_WHAT THE EXERCISE ASKS_
Both the line with "Open Guelph Storm team in 2007-08 row" and the line with "The height and" in the records below must appear in the output, along with every line between them, exactly and with nothing added.

_RECORDS FOR THIS EXERCISE_
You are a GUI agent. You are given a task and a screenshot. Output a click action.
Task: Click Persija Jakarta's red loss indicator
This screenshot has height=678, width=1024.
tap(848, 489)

* * *

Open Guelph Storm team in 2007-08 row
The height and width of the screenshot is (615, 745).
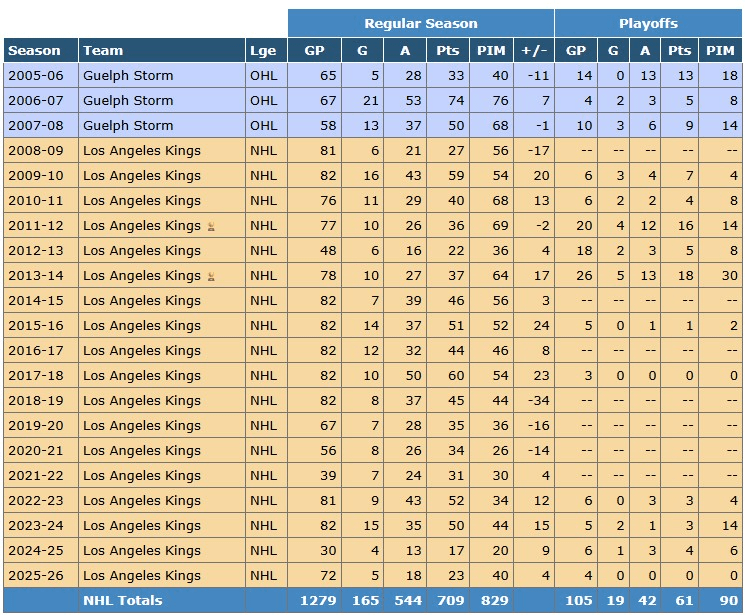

_ANSWER_
Open Guelph Storm team in 2007-08 row
The height and width of the screenshot is (615, 745).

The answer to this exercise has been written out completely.